Somebody call the hair police

What did you do if you’re a young (ish) woman in the French region of Brittany in the 1860s and you needed a new dress or a pair of shoes? Why, you had a haircut, that’s what you did.

Here’s Bentley’s Miscellany on the subject in 1863:-

From 15 to 40 years of age the hair is saleable about seven times, but the price diminishes on each occasion, because of the greater coarseness of the product. Now, as the total female population of the three hair-growing departments stands at 893,000, of whom at least one-half are above 15, follows that, if three-quarters of them pursue the trade, some 260,000 heads contribute, in that district alone, the supply of wigs and fausses queues to the richer classes. The thing is such a habit in Brittany, and is regarded as so natural (though there are symptoms that it is diminishing) that if a young girl wants pair of sabots her mother will simply send her to market to exchange her hair against them. The women who have contracted the habit of dealing regularly, as long as they can get crop, cannot bear to have their hair long afterwards, so when it turns grey, and is no longer sale: able, they hack it down themselves, and keep in such a bristly state that when they take off their coiffes jumps up into a thorny aureole, like a firework in explosion. There is a grizzly old peasant woman near St. Brieuc who has smouldered into rheumatisms and neuralgia, and who always swears indignantly at her hair as the cause of them; when a twinge comes on she tells her grandchildren ” to cut off a little square there, just there, that is where the pain is, it will go away with the confounded hair.”

All this hair was ending up in the UK and America where wigs and hair extensions had become resurgent in women’s fashion. This followed a lull earlier in the century when the trendsetters tried desperately to avoid the overblown hair fashions of Georgian and Regency England.

Where there is money changing hands there is always the option for dishonesty. In New York professional teams would circulate crowded places visited by those rich enough to have already made purchases of hair and they would be deprived of their own hair or even the very expensive imported extensions they wore.

Nowhere was sacred from ‘hair depredation’ as it was known. Though the story may be apocryphal, the New York Sun in 1869 told of a rich young teenage girl with magnificent hair ‘of the richest chestnut color and flowed in shining ripples even beyond her waist’. When she suddenly died, she was laid out in a bedroom and the room cleared. While the parents grieved in another part of the mansion, yes, you’ve guessed, someone came in and “robbed the fair corpse of all her tresses”. The report claims this was not an isolated incident either, and so one hopes New York’s finest closely questioned workers in funeral homes nearby.

But there was an even darker side when, let’s be honest, fetishists, took to wandering the streets with scissor or razor in hand ready to clandestinely deprive girls and women of their own curl or plait.

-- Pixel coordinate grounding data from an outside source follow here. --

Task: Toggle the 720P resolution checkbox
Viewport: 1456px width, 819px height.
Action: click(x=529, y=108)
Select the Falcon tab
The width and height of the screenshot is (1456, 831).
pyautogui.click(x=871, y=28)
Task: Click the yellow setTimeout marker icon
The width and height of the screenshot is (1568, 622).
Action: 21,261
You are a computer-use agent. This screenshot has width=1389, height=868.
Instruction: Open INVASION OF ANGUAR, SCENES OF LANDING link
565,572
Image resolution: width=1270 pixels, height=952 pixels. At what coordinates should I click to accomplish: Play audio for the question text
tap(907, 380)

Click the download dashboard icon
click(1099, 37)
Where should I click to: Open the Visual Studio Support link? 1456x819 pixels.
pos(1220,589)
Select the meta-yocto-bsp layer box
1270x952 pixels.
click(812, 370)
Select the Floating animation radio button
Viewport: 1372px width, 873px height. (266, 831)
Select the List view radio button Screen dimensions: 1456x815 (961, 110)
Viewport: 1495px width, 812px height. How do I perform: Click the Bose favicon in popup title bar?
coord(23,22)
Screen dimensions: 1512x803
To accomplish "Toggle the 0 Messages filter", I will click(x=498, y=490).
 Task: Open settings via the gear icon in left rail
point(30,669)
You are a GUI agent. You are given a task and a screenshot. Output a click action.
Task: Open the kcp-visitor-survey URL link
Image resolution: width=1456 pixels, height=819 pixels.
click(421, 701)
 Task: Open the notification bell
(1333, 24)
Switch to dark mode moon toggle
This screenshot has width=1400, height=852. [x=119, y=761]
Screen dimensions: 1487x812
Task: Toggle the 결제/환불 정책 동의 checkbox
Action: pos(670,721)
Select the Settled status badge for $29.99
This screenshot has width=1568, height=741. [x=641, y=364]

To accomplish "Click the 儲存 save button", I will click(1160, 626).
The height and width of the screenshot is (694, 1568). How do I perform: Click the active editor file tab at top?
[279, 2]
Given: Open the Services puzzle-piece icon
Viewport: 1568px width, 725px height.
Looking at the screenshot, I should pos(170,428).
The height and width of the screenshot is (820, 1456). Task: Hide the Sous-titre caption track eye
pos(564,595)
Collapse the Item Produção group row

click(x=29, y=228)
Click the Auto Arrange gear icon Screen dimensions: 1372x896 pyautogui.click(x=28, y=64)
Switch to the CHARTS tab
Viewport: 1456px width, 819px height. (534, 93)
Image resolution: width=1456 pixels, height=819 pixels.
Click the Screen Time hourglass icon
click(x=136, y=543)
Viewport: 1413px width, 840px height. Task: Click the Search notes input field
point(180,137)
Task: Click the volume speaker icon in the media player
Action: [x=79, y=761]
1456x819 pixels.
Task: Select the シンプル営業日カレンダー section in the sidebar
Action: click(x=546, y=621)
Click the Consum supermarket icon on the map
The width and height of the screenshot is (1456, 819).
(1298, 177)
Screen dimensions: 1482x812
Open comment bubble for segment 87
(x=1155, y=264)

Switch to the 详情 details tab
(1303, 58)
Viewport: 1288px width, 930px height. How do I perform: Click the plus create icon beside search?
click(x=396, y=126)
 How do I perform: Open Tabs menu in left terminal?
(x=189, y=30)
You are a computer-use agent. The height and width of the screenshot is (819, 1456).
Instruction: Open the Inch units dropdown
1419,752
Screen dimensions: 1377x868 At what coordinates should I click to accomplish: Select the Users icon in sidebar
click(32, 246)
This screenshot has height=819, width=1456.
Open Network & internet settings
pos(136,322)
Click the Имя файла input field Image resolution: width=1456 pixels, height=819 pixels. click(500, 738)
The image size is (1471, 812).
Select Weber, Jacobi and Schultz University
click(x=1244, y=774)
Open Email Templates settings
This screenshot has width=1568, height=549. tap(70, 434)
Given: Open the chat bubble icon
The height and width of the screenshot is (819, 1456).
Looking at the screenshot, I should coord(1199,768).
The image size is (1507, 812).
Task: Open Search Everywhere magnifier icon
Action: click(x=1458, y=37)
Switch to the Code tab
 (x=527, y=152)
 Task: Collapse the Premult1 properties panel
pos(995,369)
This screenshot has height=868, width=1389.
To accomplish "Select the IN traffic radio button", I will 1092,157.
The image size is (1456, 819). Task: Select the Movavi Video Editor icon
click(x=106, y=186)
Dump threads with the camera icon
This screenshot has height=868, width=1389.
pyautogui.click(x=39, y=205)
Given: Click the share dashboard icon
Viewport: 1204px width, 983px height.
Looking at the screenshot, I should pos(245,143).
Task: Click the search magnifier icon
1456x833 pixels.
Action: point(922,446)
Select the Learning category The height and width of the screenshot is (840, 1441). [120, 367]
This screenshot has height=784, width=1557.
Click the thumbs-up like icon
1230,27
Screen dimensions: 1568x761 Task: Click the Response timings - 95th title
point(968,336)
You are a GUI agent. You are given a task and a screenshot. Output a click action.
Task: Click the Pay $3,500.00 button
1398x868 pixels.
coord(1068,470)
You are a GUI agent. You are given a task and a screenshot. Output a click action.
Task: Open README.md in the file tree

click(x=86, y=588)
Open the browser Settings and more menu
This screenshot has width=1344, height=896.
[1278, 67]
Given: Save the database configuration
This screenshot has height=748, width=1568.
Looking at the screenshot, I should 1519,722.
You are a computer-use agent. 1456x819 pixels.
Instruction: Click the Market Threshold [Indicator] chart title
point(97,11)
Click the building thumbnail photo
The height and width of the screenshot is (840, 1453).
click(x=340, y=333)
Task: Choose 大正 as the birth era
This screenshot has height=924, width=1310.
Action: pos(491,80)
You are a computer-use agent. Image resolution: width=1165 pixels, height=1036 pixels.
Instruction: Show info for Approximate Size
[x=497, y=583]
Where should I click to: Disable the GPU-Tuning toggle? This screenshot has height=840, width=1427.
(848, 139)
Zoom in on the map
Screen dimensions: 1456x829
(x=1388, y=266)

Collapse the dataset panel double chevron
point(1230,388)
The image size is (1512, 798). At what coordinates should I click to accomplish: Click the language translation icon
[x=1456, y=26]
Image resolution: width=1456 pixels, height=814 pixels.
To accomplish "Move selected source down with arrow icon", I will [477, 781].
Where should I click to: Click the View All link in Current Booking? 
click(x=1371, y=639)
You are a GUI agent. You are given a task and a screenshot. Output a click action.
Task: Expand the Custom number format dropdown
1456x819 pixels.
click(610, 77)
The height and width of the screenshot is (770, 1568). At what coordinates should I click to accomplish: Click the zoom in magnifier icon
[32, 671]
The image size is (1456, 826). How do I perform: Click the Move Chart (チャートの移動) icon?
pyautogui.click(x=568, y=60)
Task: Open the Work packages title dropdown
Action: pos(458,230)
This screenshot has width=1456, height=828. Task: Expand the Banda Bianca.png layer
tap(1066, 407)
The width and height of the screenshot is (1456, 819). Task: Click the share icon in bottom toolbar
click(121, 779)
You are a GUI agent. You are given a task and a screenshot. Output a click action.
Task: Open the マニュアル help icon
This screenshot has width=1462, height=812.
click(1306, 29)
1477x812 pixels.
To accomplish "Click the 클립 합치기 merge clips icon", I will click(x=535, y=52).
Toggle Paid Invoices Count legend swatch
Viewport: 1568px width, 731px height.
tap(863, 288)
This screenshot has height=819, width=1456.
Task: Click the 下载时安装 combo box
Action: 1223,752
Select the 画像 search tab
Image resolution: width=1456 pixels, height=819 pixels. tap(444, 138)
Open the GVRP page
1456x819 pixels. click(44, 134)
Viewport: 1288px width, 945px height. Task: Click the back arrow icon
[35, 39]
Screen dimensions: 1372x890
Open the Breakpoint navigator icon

In 1912, Paris police were hunting an upper crust Englishman who was hanging around the “night establishments of Montmartre”.  His pitch was first to ask, saying (as if this wasn’t weird enough) that he was collecting hair to make a mattress. When, unsurprisingly, he was turned down, he resorted to inviting the woman whose hair he fancied to dine, then drugging her and snipping what he desired. If only he’d known about Brittany (and we don’t mean Britney — she had hair issues of her own a while back, but that’s another yarn).

The practice is probably going on even today, to satisfy the kinky, though hopefully relatively harmless, deviants out there.

In 1926 Maurice Knight, a 29 year old commercial traveller from the poor Eastern side of London was arrested after loitering suspiciously in the ritzy district of Maida Vale for some hours. When searched, he had on him two locks of hair. The Sherlock Holmes on the case, one police sergeant Pike, told the court “It is quite possible the hair found on his person has been cut from women.”